**Pixel coordinate grounding data**
- Opening Delimiter -
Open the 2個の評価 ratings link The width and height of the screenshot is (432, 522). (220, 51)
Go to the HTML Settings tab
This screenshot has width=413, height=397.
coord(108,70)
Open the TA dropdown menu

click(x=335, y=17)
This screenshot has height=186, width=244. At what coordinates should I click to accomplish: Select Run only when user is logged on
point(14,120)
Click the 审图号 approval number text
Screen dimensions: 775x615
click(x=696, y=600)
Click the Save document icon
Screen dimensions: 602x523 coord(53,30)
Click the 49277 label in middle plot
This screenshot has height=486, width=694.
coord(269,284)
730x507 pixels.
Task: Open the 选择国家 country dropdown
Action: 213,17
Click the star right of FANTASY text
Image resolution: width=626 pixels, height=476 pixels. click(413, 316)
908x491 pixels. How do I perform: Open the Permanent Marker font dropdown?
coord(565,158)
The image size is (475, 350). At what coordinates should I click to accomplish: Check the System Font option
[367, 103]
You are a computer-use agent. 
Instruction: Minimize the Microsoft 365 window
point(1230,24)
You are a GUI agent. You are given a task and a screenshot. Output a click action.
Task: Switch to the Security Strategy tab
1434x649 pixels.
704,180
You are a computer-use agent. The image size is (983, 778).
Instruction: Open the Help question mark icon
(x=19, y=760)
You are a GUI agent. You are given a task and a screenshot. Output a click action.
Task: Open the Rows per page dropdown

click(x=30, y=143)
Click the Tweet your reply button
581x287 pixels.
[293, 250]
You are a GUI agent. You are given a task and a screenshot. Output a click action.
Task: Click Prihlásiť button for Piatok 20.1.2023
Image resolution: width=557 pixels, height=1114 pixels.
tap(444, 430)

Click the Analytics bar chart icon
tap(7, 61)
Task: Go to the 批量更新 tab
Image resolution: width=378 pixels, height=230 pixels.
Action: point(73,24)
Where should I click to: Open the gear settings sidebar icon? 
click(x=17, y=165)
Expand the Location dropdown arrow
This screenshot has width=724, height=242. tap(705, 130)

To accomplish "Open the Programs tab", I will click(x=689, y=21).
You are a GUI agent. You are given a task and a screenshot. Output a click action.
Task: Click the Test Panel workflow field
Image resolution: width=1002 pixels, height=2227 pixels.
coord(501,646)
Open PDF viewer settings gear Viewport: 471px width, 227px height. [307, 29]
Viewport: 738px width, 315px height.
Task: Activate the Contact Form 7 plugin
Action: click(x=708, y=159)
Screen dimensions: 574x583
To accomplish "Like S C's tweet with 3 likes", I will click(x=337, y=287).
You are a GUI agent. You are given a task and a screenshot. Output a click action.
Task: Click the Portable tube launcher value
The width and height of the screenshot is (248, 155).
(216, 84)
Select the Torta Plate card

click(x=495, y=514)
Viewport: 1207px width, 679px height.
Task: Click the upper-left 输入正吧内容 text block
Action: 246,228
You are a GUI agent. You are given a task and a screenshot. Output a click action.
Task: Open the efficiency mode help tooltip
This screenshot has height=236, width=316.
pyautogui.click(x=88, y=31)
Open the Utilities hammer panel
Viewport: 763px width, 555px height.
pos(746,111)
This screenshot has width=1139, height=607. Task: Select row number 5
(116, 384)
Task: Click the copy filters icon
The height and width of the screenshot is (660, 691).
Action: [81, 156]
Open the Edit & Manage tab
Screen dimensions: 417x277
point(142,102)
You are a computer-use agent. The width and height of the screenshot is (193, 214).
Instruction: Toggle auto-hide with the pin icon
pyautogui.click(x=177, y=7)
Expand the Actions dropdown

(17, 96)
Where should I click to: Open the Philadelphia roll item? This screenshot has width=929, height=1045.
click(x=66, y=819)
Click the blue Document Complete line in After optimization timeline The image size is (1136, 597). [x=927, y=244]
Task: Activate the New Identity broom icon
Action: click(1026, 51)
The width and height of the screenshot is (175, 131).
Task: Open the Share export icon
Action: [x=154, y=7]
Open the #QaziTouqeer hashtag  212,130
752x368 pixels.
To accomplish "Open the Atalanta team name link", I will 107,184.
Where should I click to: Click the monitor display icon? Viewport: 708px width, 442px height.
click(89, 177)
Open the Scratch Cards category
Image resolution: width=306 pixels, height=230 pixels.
- Closing Delimiter -
**WHAT THE TASK ASKS**
Set down the data exactly.

**RESULT OF THIS EXERCISE**
Open the 2個の評価 ratings link The width and height of the screenshot is (432, 522). (220, 51)
Go to the HTML Settings tab
This screenshot has width=413, height=397.
coord(108,70)
Open the TA dropdown menu

click(x=335, y=17)
This screenshot has height=186, width=244. At what coordinates should I click to accomplish: Select Run only when user is logged on
point(14,120)
Click the 审图号 approval number text
Screen dimensions: 775x615
click(x=696, y=600)
Click the Save document icon
Screen dimensions: 602x523 coord(53,30)
Click the 49277 label in middle plot
This screenshot has height=486, width=694.
coord(269,284)
730x507 pixels.
Task: Open the 选择国家 country dropdown
Action: 213,17
Click the star right of FANTASY text
Image resolution: width=626 pixels, height=476 pixels. click(413, 316)
908x491 pixels. How do I perform: Open the Permanent Marker font dropdown?
coord(565,158)
The image size is (475, 350). At what coordinates should I click to accomplish: Check the System Font option
[367, 103]
You are a computer-use agent. 
Instruction: Minimize the Microsoft 365 window
point(1230,24)
You are a GUI agent. You are given a task and a screenshot. Output a click action.
Task: Switch to the Security Strategy tab
1434x649 pixels.
704,180
You are a computer-use agent. The image size is (983, 778).
Instruction: Open the Help question mark icon
(x=19, y=760)
You are a GUI agent. You are given a task and a screenshot. Output a click action.
Task: Open the Rows per page dropdown

click(x=30, y=143)
Click the Tweet your reply button
581x287 pixels.
[293, 250]
You are a GUI agent. You are given a task and a screenshot. Output a click action.
Task: Click Prihlásiť button for Piatok 20.1.2023
Image resolution: width=557 pixels, height=1114 pixels.
tap(444, 430)

Click the Analytics bar chart icon
tap(7, 61)
Task: Go to the 批量更新 tab
Image resolution: width=378 pixels, height=230 pixels.
Action: point(73,24)
Where should I click to: Open the gear settings sidebar icon? 
click(x=17, y=165)
Expand the Location dropdown arrow
This screenshot has width=724, height=242. tap(705, 130)

To accomplish "Open the Programs tab", I will click(x=689, y=21).
You are a GUI agent. You are given a task and a screenshot. Output a click action.
Task: Click the Test Panel workflow field
Image resolution: width=1002 pixels, height=2227 pixels.
coord(501,646)
Open PDF viewer settings gear Viewport: 471px width, 227px height. [307, 29]
Viewport: 738px width, 315px height.
Task: Activate the Contact Form 7 plugin
Action: click(x=708, y=159)
Screen dimensions: 574x583
To accomplish "Like S C's tweet with 3 likes", I will click(x=337, y=287).
You are a GUI agent. You are given a task and a screenshot. Output a click action.
Task: Click the Portable tube launcher value
The width and height of the screenshot is (248, 155).
(216, 84)
Select the Torta Plate card

click(x=495, y=514)
Viewport: 1207px width, 679px height.
Task: Click the upper-left 输入正吧内容 text block
Action: 246,228
You are a GUI agent. You are given a task and a screenshot. Output a click action.
Task: Open the efficiency mode help tooltip
This screenshot has height=236, width=316.
pyautogui.click(x=88, y=31)
Open the Utilities hammer panel
Viewport: 763px width, 555px height.
pos(746,111)
This screenshot has width=1139, height=607. Task: Select row number 5
(116, 384)
Task: Click the copy filters icon
The height and width of the screenshot is (660, 691).
Action: [81, 156]
Open the Edit & Manage tab
Screen dimensions: 417x277
point(142,102)
You are a computer-use agent. The width and height of the screenshot is (193, 214).
Instruction: Toggle auto-hide with the pin icon
pyautogui.click(x=177, y=7)
Expand the Actions dropdown

(17, 96)
Where should I click to: Open the Philadelphia roll item? This screenshot has width=929, height=1045.
click(x=66, y=819)
Click the blue Document Complete line in After optimization timeline The image size is (1136, 597). [x=927, y=244]
Task: Activate the New Identity broom icon
Action: click(1026, 51)
The width and height of the screenshot is (175, 131).
Task: Open the Share export icon
Action: [x=154, y=7]
Open the #QaziTouqeer hashtag  212,130
752x368 pixels.
To accomplish "Open the Atalanta team name link", I will 107,184.
Where should I click to: Click the monitor display icon? Viewport: 708px width, 442px height.
click(89, 177)
Open the Scratch Cards category
Image resolution: width=306 pixels, height=230 pixels.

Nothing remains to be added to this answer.